In keeping with the overall theme of mold, the hostel had damp, saggy mattresses and wood walls that never quite seemed to stand upright. My friends and I didn’t care, though. We were scrappy and tough! We slept on dirt! We used bushes for toilet paper!

We were, however, dismayed when the front desk clerk told us the internet wasn’t working. We might not need toilet paper, but wifi was necessary.

“That’s not part of the deal,” the clerk sneered. “What made you think we even have internet?”

My friend, P, pointed at the big sign in front of the hostel. “Your sign says, ‘International Hostel and Internet Cafe.’”

The clerk just shook her head and pointed us to an internet cafe down the road.

Along the way, my friends and I passed boarded-up surf shops, neglected cafes, dank little bars and dilapidated discotheques. It was early evening, and we were tired and cranky. After a month of near-freezing temperatures, suddenly we were slick with sweat and buckling under the humidity of the wetlands. We desperately needed to cheer ourselves up.

That’s when we came to a consensus — this was the town where we would get our party on.

We had all been so good for a month, carefully watching our minimal backpacker budgets and avoiding all bars and nightlife. Not that there’s much wild nightlife in Kruger National Park, unless you count a lioness eating a zebra.

We deserved this, and St. Lucia was the spot. We were going to slip out of our hefty backpacks, unzip our convertible hiking khakis into shorts and let our dirty, knotted hair down. We were going to get crunk.

First stop: A random, dumpy bar that advertised a fish bowl of alcohol.

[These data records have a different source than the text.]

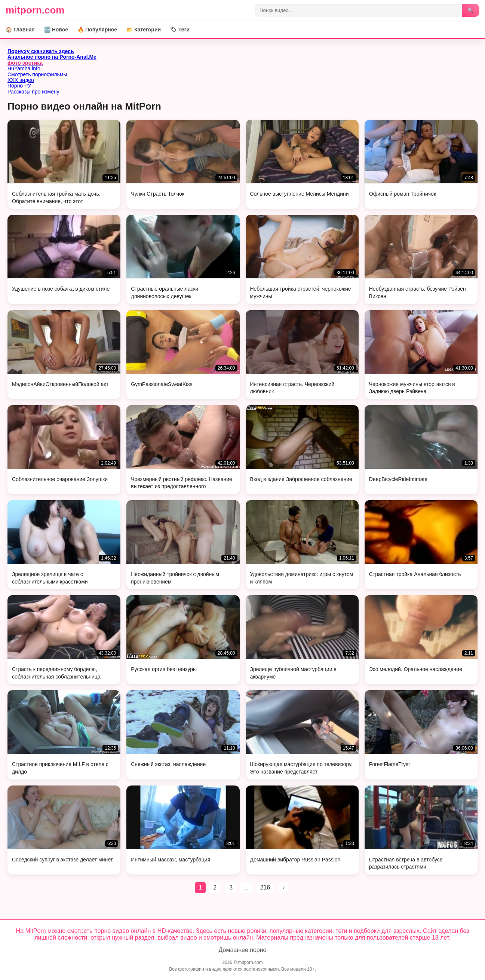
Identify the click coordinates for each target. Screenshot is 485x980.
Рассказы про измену (33, 92)
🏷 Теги (180, 30)
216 (265, 887)
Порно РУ (19, 86)
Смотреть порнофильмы (37, 75)
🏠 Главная (20, 30)
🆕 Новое (56, 30)
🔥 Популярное (97, 30)
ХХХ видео (21, 80)
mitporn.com (35, 10)
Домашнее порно (243, 950)
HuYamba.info (24, 68)
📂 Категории (143, 30)
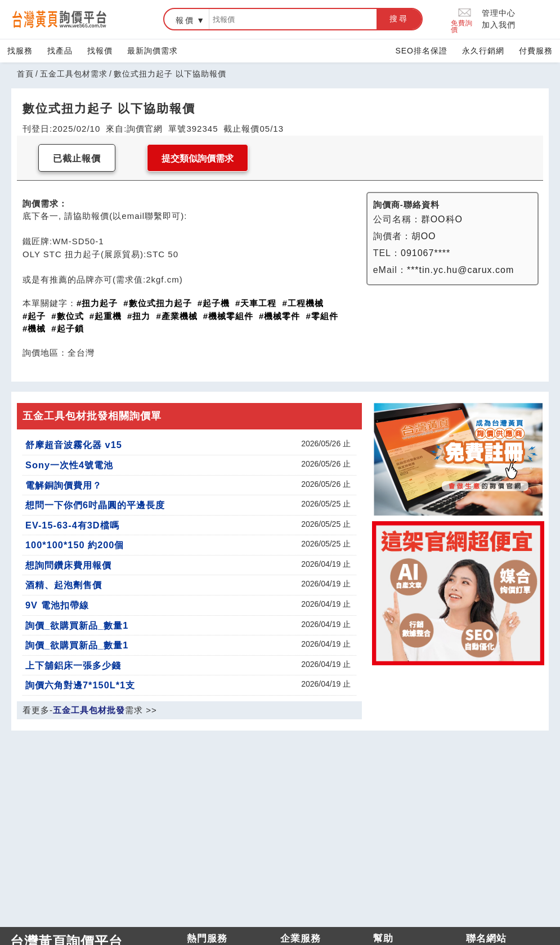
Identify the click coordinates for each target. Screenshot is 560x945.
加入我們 (499, 25)
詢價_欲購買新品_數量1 (77, 625)
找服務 (20, 51)
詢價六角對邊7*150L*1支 (80, 685)
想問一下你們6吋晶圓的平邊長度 (95, 505)
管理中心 (499, 13)
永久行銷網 (483, 51)
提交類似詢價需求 (198, 158)
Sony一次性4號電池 (69, 465)
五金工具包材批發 (89, 710)
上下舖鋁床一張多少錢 (73, 665)
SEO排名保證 (421, 51)
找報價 (100, 51)
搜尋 (399, 19)
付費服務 (536, 51)
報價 (185, 20)
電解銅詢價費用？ (64, 485)
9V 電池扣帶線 (57, 605)
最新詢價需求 (153, 51)
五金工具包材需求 (74, 74)
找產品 (60, 51)
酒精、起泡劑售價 (64, 585)
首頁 (25, 74)
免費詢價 (462, 19)
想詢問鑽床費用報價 (68, 565)
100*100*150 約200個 (74, 545)
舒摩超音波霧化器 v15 (74, 445)
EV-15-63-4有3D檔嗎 (72, 525)
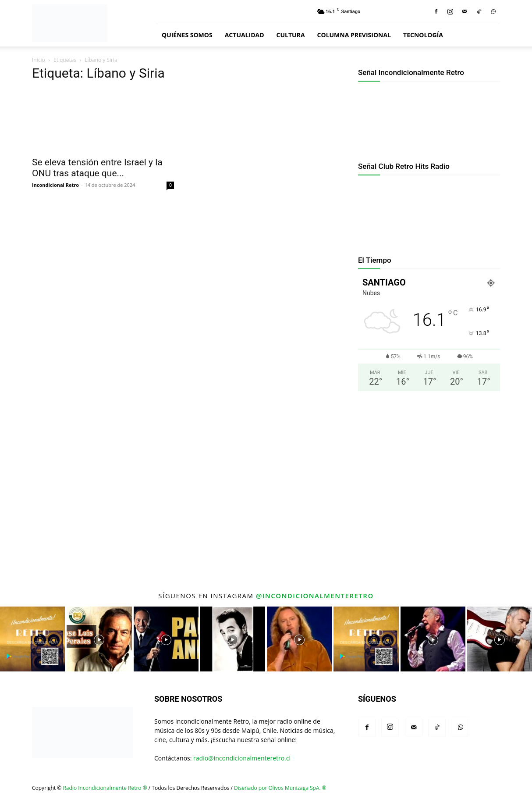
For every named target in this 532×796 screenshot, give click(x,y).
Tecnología (423, 35)
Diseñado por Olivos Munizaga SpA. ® (280, 788)
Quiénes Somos (187, 35)
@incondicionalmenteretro (315, 596)
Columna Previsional (354, 35)
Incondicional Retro (55, 185)
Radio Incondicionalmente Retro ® (105, 788)
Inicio (39, 60)
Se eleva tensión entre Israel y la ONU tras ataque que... (97, 168)
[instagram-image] (32, 639)
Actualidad (245, 35)
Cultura (291, 35)
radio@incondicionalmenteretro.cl (242, 758)
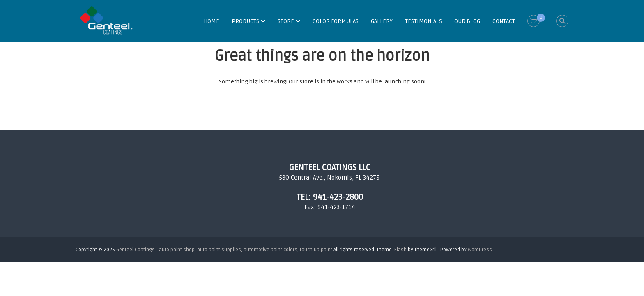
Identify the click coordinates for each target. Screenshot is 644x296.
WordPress (480, 250)
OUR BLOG (467, 21)
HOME (212, 21)
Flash (400, 250)
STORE (286, 21)
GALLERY (382, 21)
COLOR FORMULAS (336, 21)
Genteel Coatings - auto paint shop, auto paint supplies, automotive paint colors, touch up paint (224, 250)
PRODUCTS (245, 21)
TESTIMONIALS (423, 21)
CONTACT (504, 21)
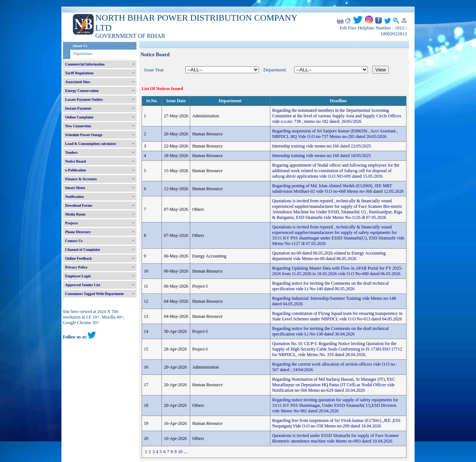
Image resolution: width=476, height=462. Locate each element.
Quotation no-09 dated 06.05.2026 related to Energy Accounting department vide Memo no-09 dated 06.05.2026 (329, 256)
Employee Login (78, 276)
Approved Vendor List (82, 285)
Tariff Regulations (79, 73)
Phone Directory (78, 232)
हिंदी (340, 22)
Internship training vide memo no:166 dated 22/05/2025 (322, 146)
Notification (74, 196)
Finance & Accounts (81, 179)
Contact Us (74, 241)
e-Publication (75, 170)
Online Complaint (79, 117)
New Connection (78, 126)
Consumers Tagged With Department (94, 294)
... (185, 452)
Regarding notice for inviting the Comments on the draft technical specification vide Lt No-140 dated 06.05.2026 (330, 286)
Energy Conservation (82, 90)
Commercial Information (85, 64)
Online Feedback (78, 258)
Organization (83, 53)
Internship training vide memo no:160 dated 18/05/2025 (322, 156)
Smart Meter (75, 188)
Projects (71, 223)
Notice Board (75, 161)
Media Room (75, 214)
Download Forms (79, 205)
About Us (80, 46)
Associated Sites (78, 82)
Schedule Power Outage (84, 135)
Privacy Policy (76, 267)
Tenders (71, 152)
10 (180, 452)
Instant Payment (78, 108)
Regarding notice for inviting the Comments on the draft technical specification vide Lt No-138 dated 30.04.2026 (330, 331)
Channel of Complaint (82, 249)
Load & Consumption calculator (90, 143)
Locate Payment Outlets (84, 99)
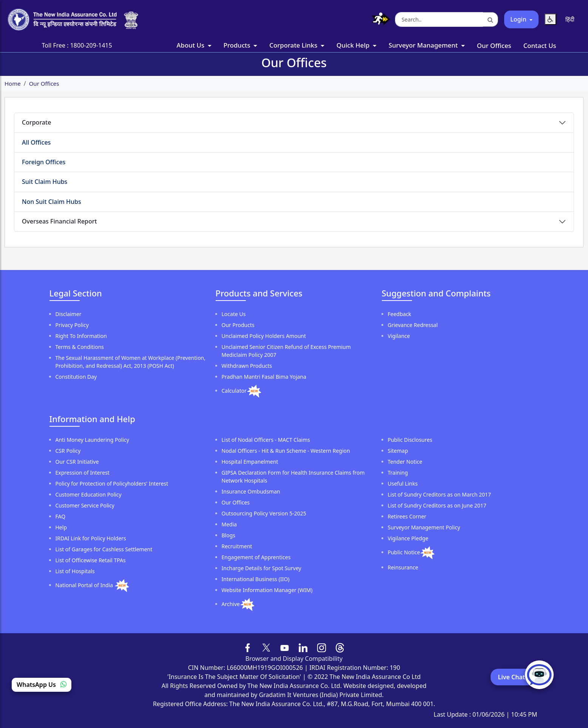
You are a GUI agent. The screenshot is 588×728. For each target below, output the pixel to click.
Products (238, 45)
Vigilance (399, 336)
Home (12, 83)
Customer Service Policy (85, 505)
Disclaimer (68, 314)
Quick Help (354, 45)
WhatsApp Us (42, 685)
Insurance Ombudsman (251, 491)
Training (398, 472)
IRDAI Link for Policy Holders (91, 538)
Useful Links (403, 483)
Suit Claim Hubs (45, 182)
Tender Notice (405, 461)
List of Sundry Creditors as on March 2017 (440, 494)
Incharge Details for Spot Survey (261, 568)
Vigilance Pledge (408, 538)
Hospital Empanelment (250, 461)
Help (61, 527)
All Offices (36, 142)
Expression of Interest (82, 472)
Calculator (234, 390)
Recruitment (237, 546)
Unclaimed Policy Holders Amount (264, 336)
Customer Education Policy (88, 494)
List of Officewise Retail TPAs (91, 560)
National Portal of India (85, 585)
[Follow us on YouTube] (284, 647)
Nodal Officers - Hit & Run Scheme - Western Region (286, 450)
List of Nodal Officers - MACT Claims (266, 440)
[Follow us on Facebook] (248, 647)
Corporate (36, 122)
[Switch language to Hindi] (570, 19)
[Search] (491, 20)
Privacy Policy (72, 325)
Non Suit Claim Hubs (51, 202)
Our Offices (494, 45)
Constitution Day (76, 376)
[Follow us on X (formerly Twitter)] (266, 647)
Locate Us (234, 314)
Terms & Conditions (80, 347)
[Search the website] (439, 20)
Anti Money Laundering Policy (92, 440)
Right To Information (81, 336)
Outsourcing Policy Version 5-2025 (264, 513)
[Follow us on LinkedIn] (303, 647)
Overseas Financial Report (59, 221)
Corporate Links (294, 45)
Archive (231, 604)
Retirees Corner (407, 516)
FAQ (60, 516)
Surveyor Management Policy (424, 527)
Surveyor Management (424, 45)
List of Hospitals (75, 571)
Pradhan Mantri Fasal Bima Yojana (264, 376)
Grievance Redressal (413, 325)
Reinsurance (403, 567)
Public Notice (404, 552)
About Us (191, 45)
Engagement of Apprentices (256, 557)
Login (519, 19)
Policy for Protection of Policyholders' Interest (112, 483)
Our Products (238, 325)
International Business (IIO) (256, 579)
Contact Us (540, 45)
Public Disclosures (410, 440)
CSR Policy (68, 450)
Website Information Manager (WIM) (267, 590)
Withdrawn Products (247, 366)
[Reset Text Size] (550, 19)
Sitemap (398, 450)
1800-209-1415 (91, 45)
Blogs (228, 535)
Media (229, 524)
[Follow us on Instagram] (321, 647)
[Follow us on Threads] (340, 647)
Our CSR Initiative (77, 461)
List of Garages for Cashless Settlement (104, 549)
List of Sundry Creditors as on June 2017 (437, 505)
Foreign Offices (43, 162)
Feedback (400, 314)
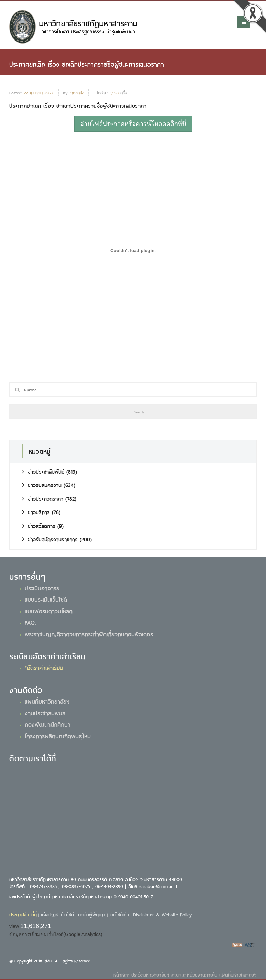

The bartender ran out of fishbowls, so he used a bucket instead.

 

“What’s in it?” I asked the bartender.

“Do you care?” he said.

Excellent question. I did not.

I think it had algae.

 

By the bottom of the bowl, I had forced the bartender to play Die Antwoord on my iPod and berated other bar patrons for not knowing this South African rap group.

Second stop: A ramshackle nightclub with a band that played terrible cover songs. Was that REO Speedwagon? Or the sounds of a dying wildebeest? I’ll never know. We danced anyway.

This nightclub is also where sloshed, aging Afrikaners felt comfortable enough to grab us. They gyrated with tight denim pants against us and bragged about their boerewors.

My friends and I were just about to leave when we were saved by a handful of young university students. The guys said it was so-and-so’s birthday, they were having after-hours at their rental place, blah blah. You know how these things go.

Third stop: We ended up back at the guys’ vacation rental.

Some dude. Some drinks.

 

They blasted some Akon and gave us drinks with no ice. My friend, D, ended up in her underwear in the pool. Some other people did too. I think there was some kind of accident involving a wet passport.

Inside the apartment, one of the young men decided to play mixologist and crafted a specialty shot called “Shitbucket.” It involved leaning one’s head back and pouring a combination of questionable liquor down one’s throat. It also involved several people chanting “Shit-BUCKET! Shit-BUCKET! Shit-BUCKET!”

This right here is everything my mother ever warned me about.

 

No, wait. THIS is.

 

It tasted like root beer that had been freshly made from actual roots. Dirt and all.

After that, I had two more.

Final stop: We made it back to the hostel. The bars had long closed, but the hostel’s party was just getting started. And by that, I mean the owner was handing out free beer to girls and wearing a thong Speedo. To this day, I don’t remember if he was actually in a thong Speedo, or if I just remember him as the type to chillax at his place of business in a thong Speedo.